===== Extracted data =====

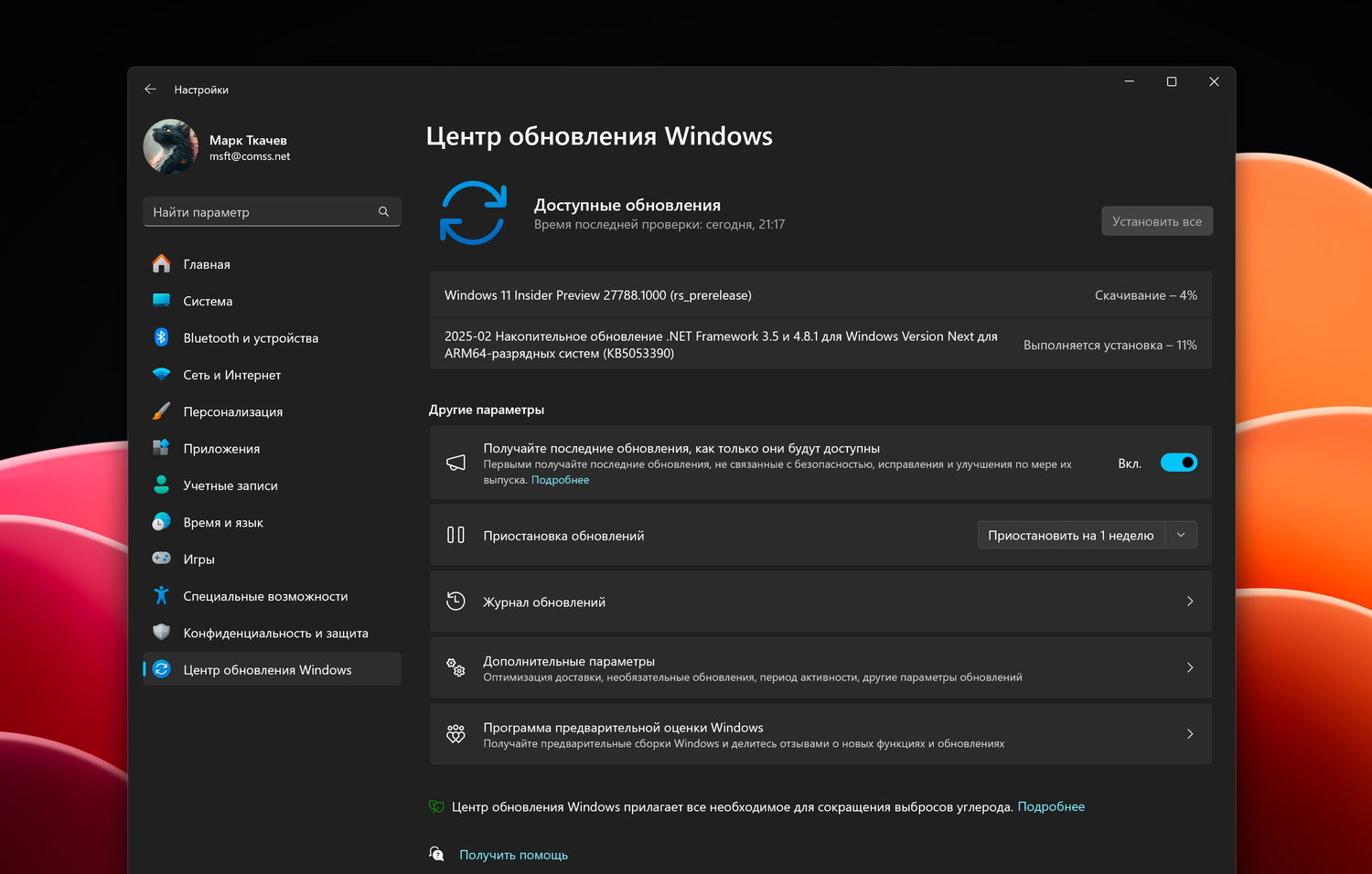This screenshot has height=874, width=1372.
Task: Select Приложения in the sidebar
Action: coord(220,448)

=====
===== Extracted data =====

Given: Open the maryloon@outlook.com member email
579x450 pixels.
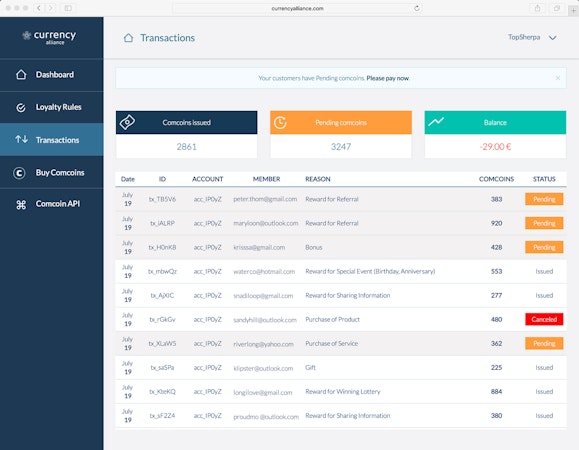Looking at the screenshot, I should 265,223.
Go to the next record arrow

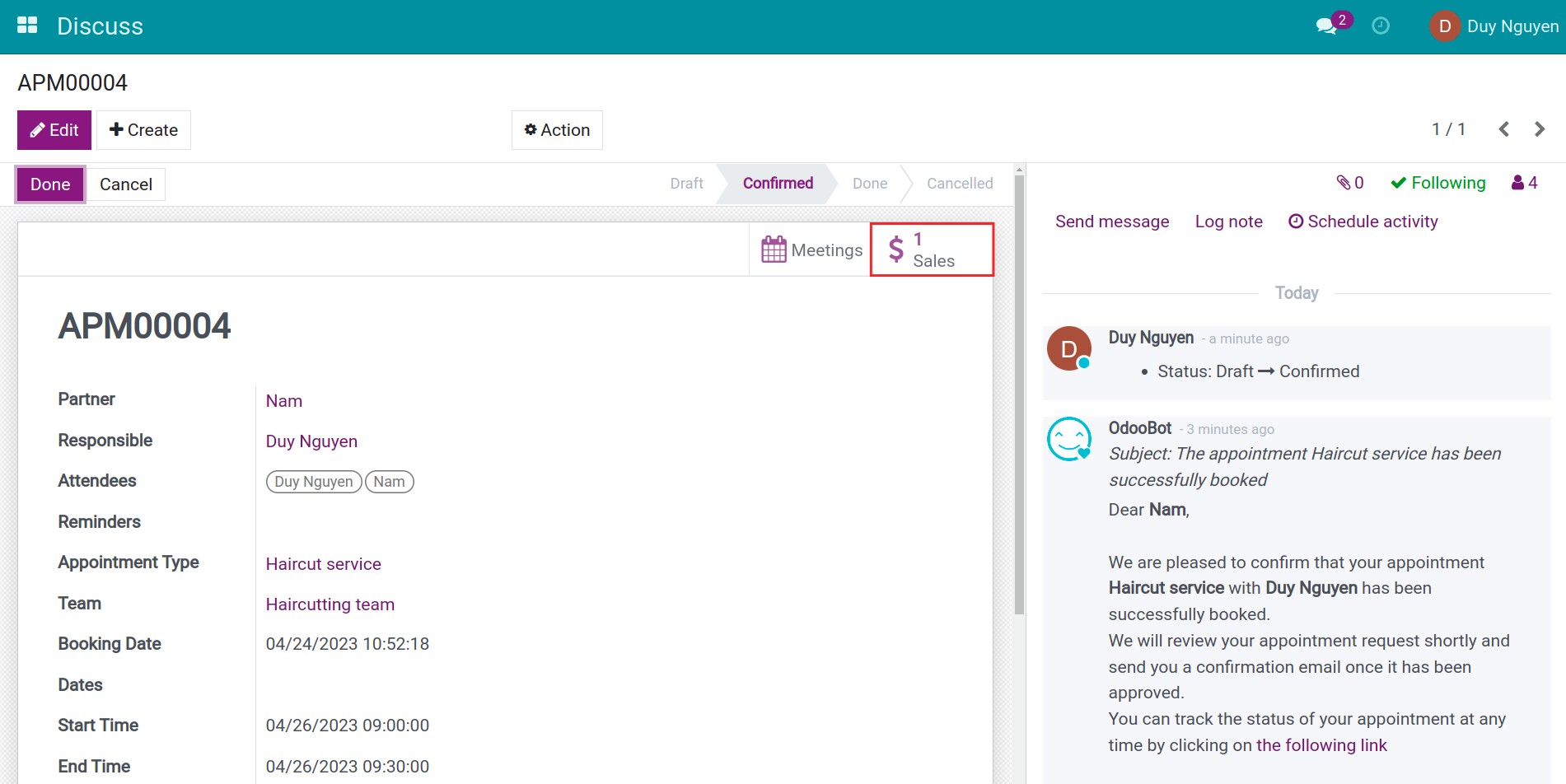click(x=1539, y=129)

=====

• Problem to work on: Update the rows from the line containing "Given: Open the" through the line containing "click(x=1539, y=129)" by replacing "arrow" with "button", leaving everything else unchanged. Omit the pictures from your answer.

• Exercise answer:
Given: Open the maryloon@outlook.com member email
579x450 pixels.
Looking at the screenshot, I should 265,223.
Go to the next record button

click(x=1539, y=129)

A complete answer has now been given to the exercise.